Hungary is set to make $600m (€575m) yearly profit through a tax on Russian oil “at the expense of everyone else in the EU”, a research agency has suggested.
The Hungarian government, which gained an opt-out from an EU embargo on Russian oil, recently introduced a windfall tax of 25% on the difference between Russian crude prices and world prices. A note by the research service Eurointelligence estimated this could net Budapest roughly $600m (£495m) “hidden profit” a year, observing it was “not a bad money spinner for an economy that size”.

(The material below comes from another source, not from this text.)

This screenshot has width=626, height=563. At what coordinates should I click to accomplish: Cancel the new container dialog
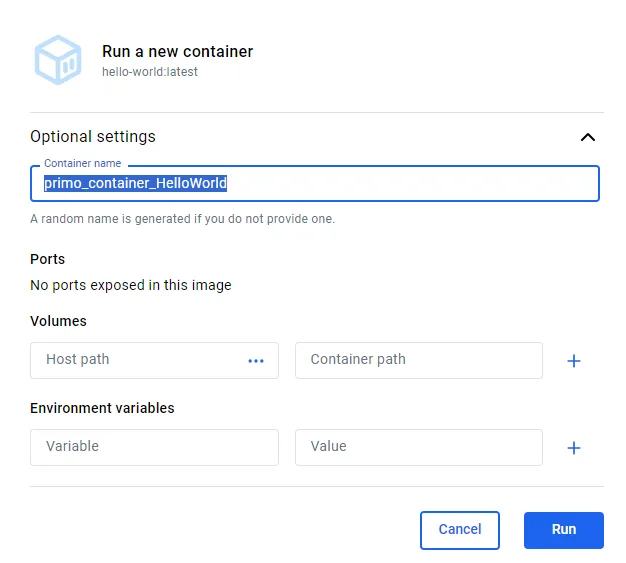coord(460,530)
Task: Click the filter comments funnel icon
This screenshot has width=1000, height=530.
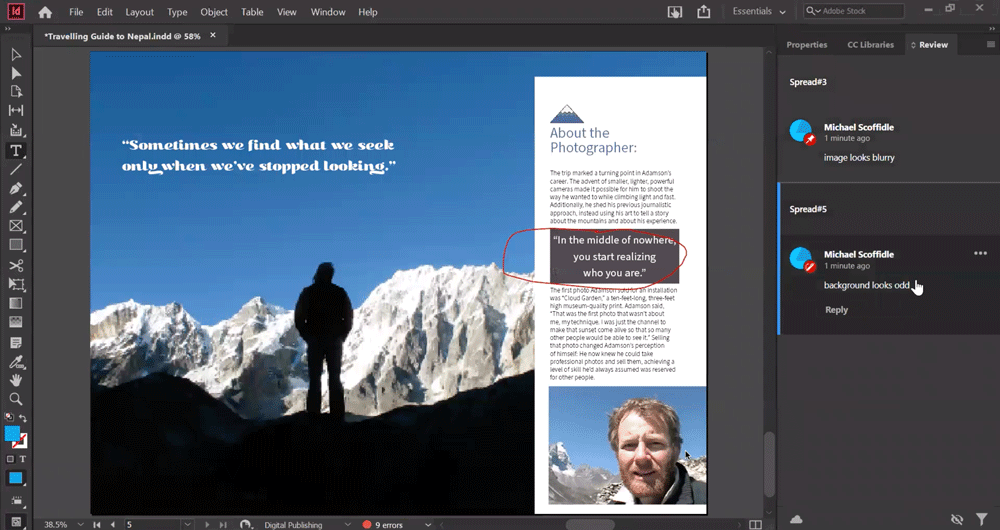Action: [982, 519]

Hungary was one of three landlocked countries, including Slovakia and the Czech Republic, to be granted an indefinite exemption from the EU ban on Russian oil imports. After a month of wrangling over its latest Russia sanctions, EU leaders agreed an oil embargo that will cover 90% of Russian imports by the end of the year. They promised to reach a deal to complete the embargo “as soon as possible” without setting any dates.

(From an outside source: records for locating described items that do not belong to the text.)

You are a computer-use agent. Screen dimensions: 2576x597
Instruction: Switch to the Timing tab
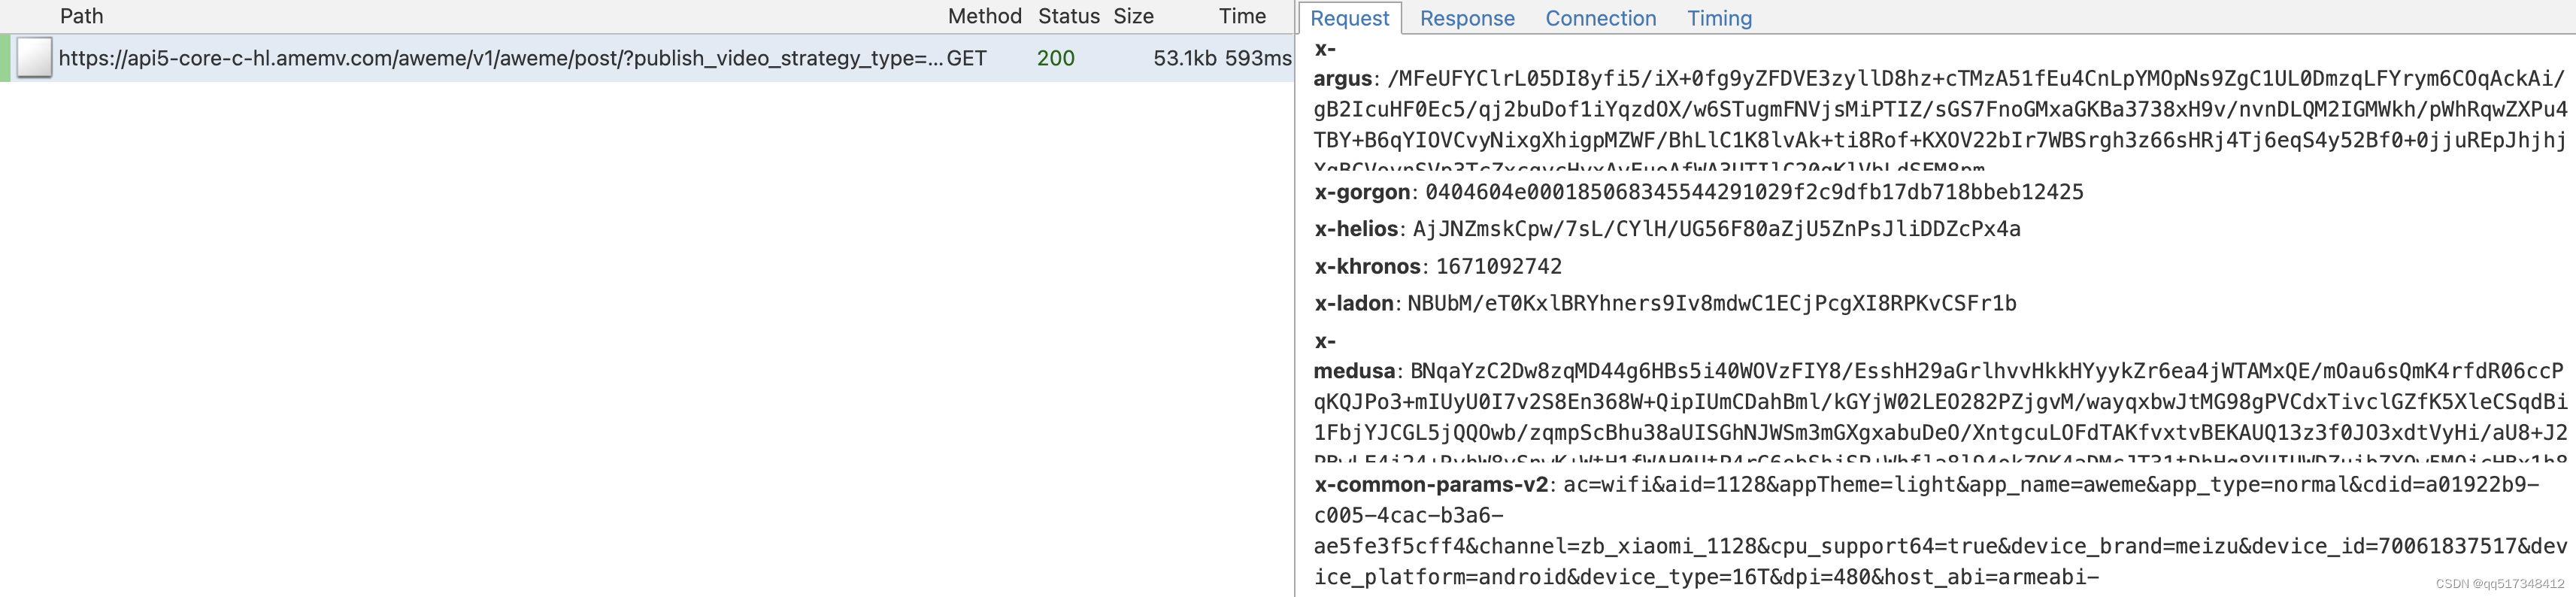click(x=1719, y=18)
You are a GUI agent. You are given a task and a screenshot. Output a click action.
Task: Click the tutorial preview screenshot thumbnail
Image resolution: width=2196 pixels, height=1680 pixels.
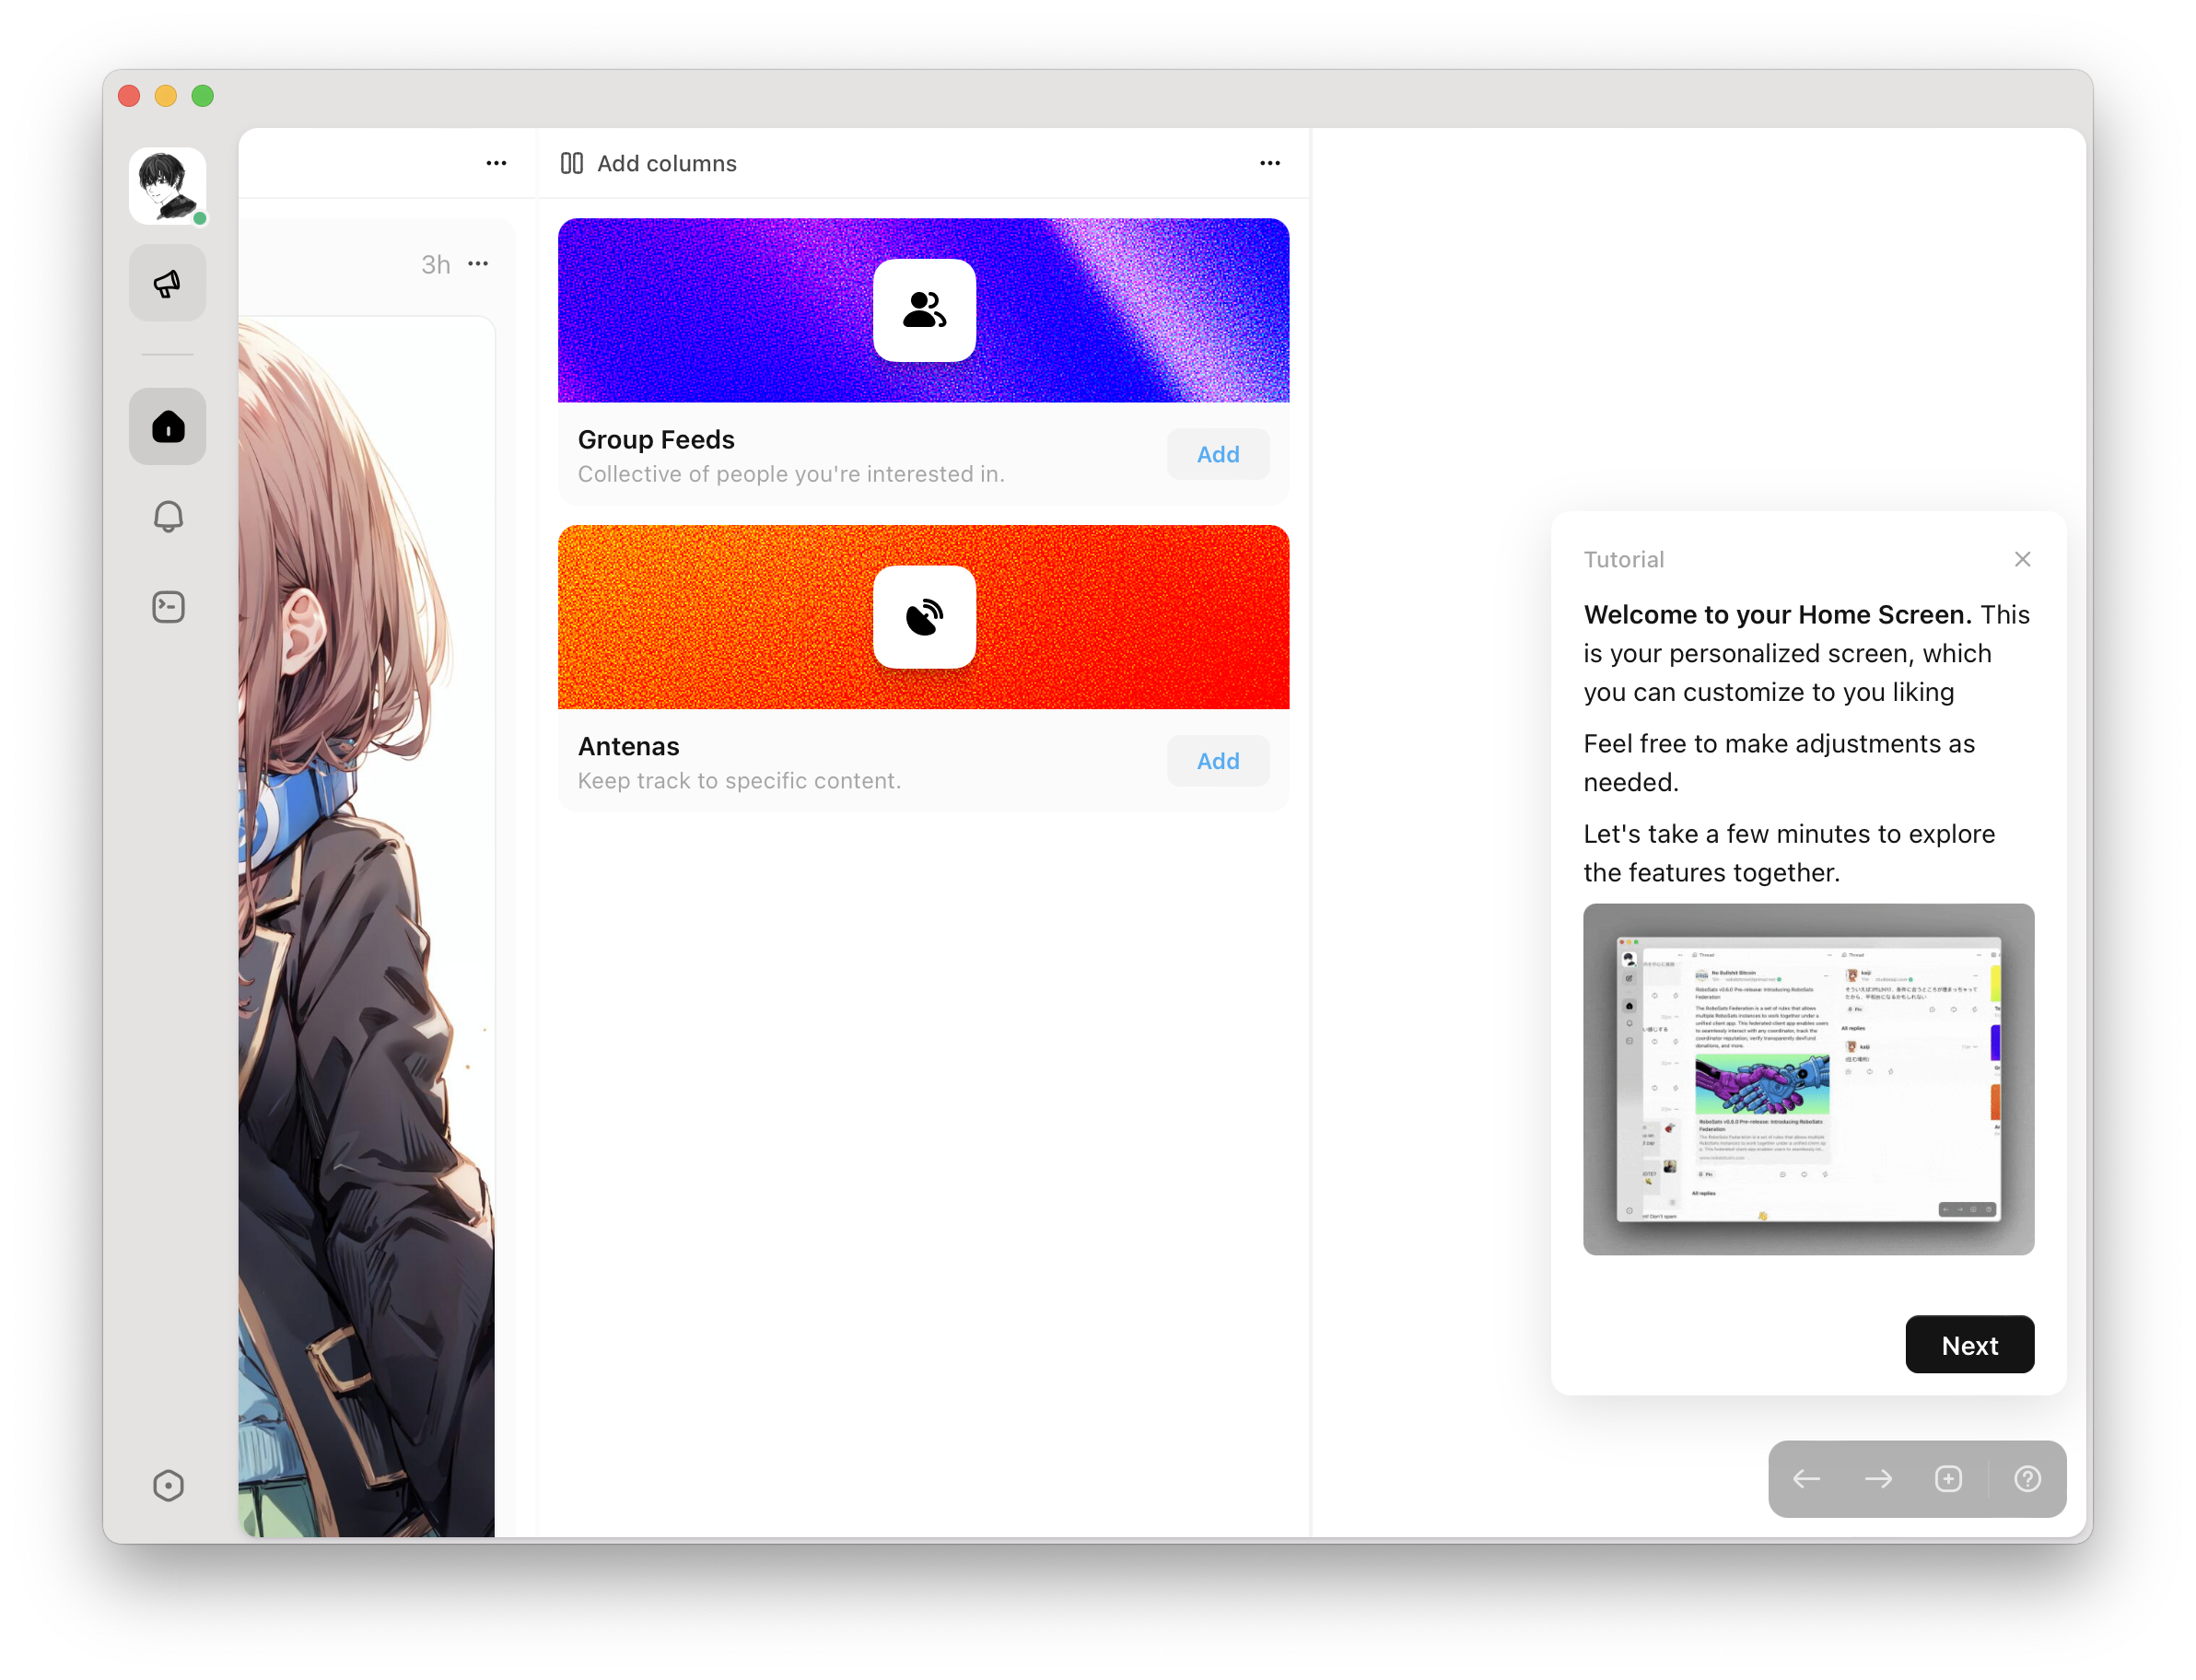click(1807, 1079)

The Eurointelligence analysis suggests Hungary’s prime minister Viktor Orbán has little incentive to join the EU ban on Russian oil imports. “For Orbán, keeping pipeline imports but embargoing everything else is the best of both worlds,” the agency wrote. “His government can benefit from both higher oil prices and continued shipments of Russian crude by pocketing some of the proceeds, at the expense of everyone else in the EU. What reason could he have to back down on this?”
Jack Smith, a Eurointelligence analyst, said based on an “admittedly high-end assumption” about the global benchmark price of Brent crude, Hungary could make a potential $600m a year, which would go “some of the way” to covering its growing budget deficit.